__Task instructions__
Please retype the records below exactly, from the first line through the line containing "1106x742 pixels.", and leave out any pictures.

__Data provided__
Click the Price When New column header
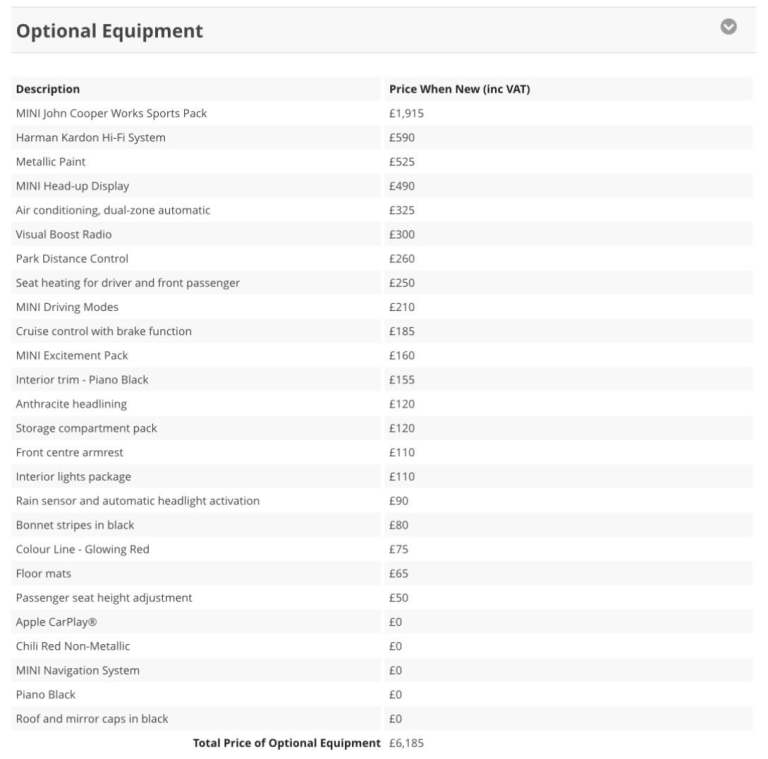768x759 pixels. 459,89
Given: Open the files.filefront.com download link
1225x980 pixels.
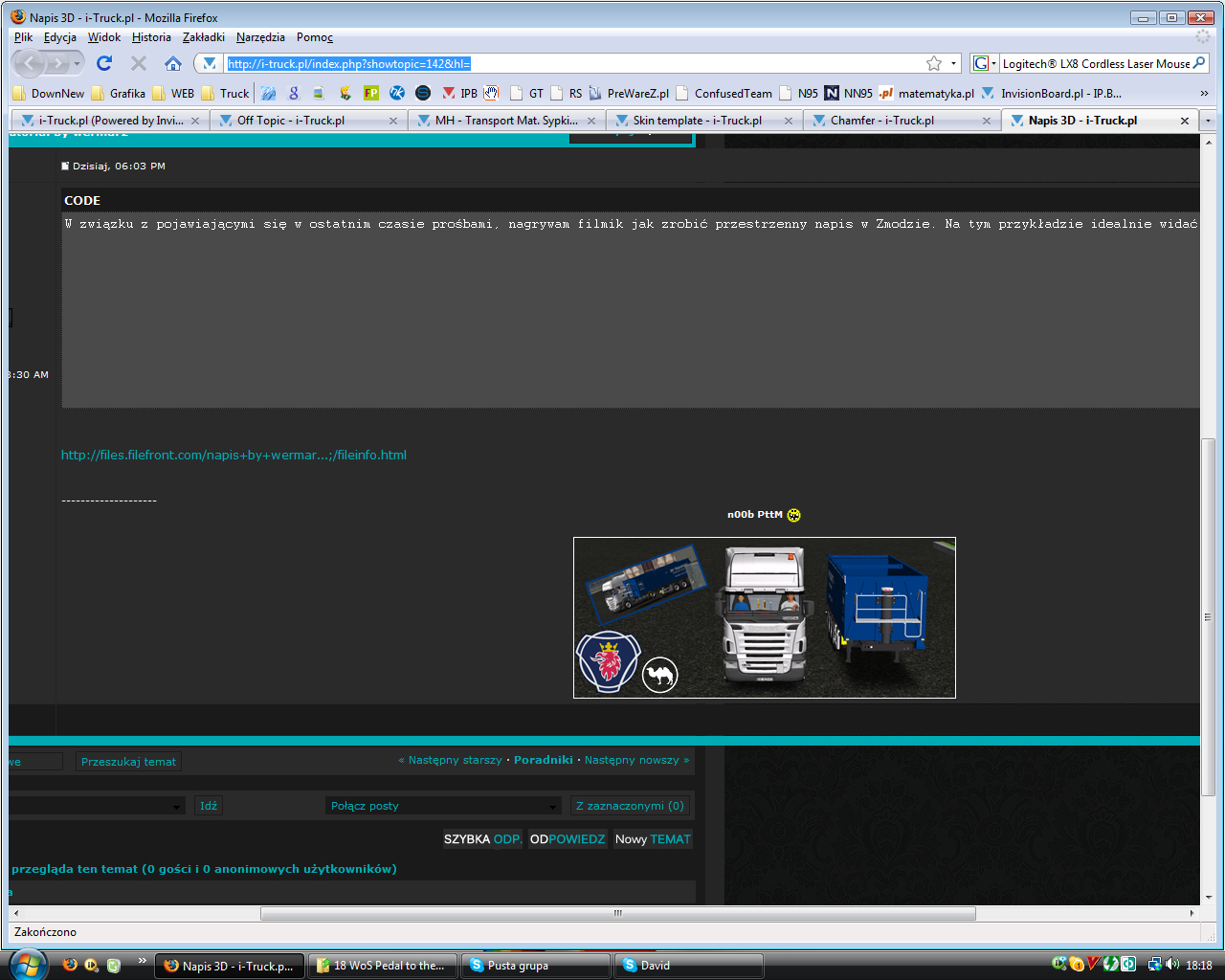Looking at the screenshot, I should pyautogui.click(x=234, y=455).
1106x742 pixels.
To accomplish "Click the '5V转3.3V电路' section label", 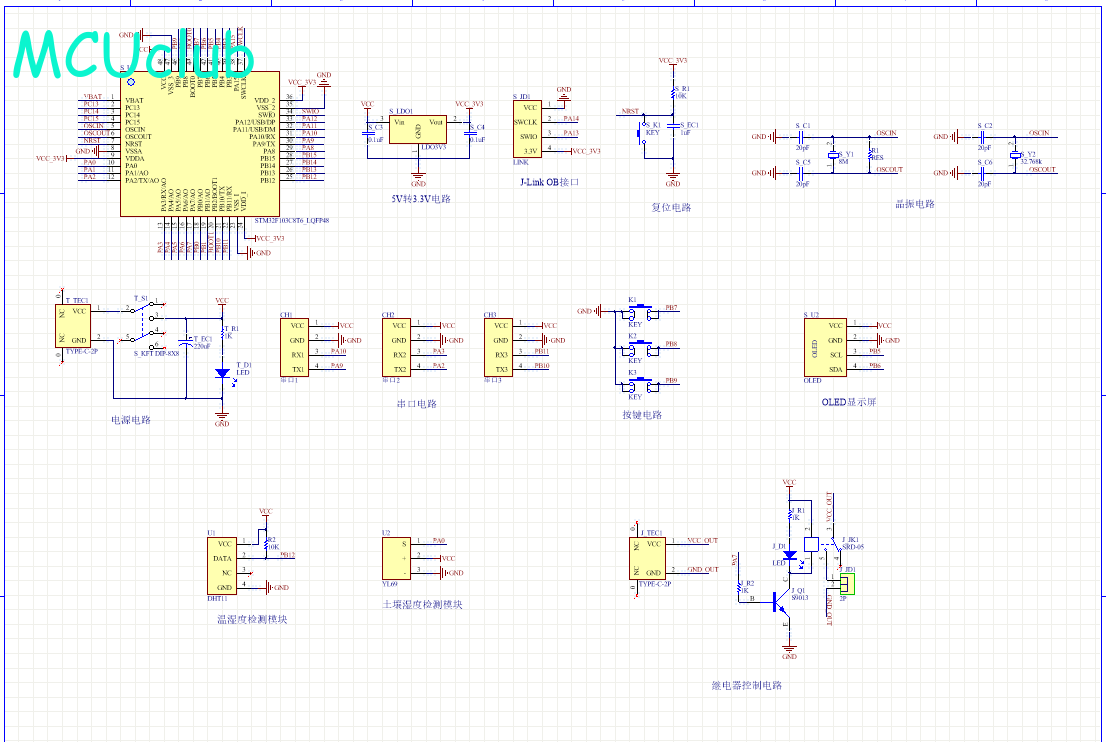I will [x=421, y=199].
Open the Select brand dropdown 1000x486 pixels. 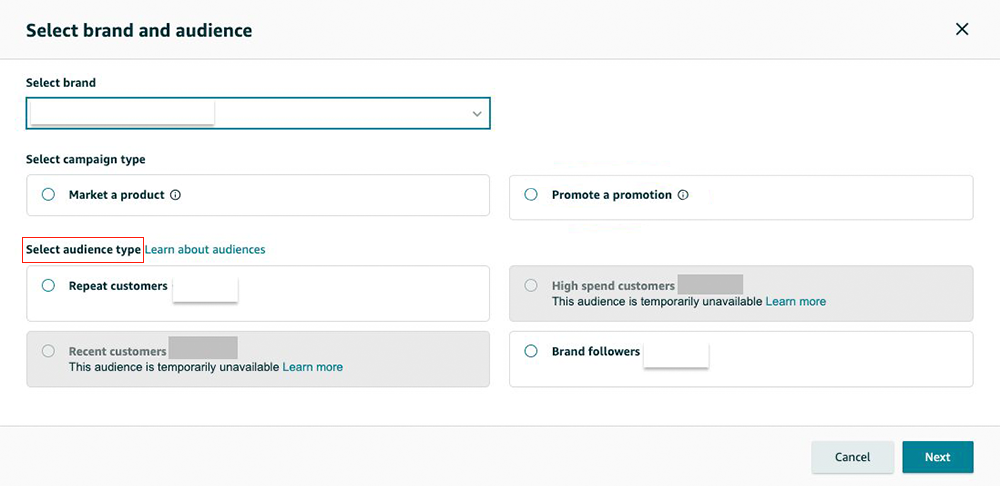[257, 114]
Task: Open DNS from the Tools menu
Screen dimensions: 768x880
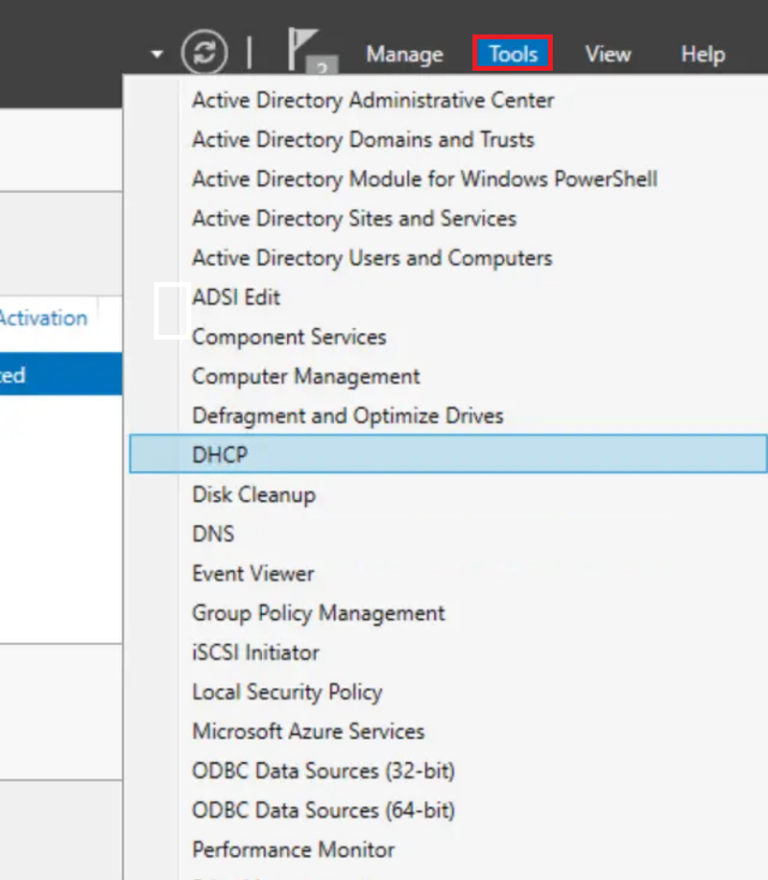Action: coord(212,533)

__Solution to the problem__
Click the Price When New column header
768x759 pixels. 459,89
Given: Open the files.filefront.com download link
1225x980 pixels.
Looking at the screenshot, I should pyautogui.click(x=234, y=455).
1106x742 pixels.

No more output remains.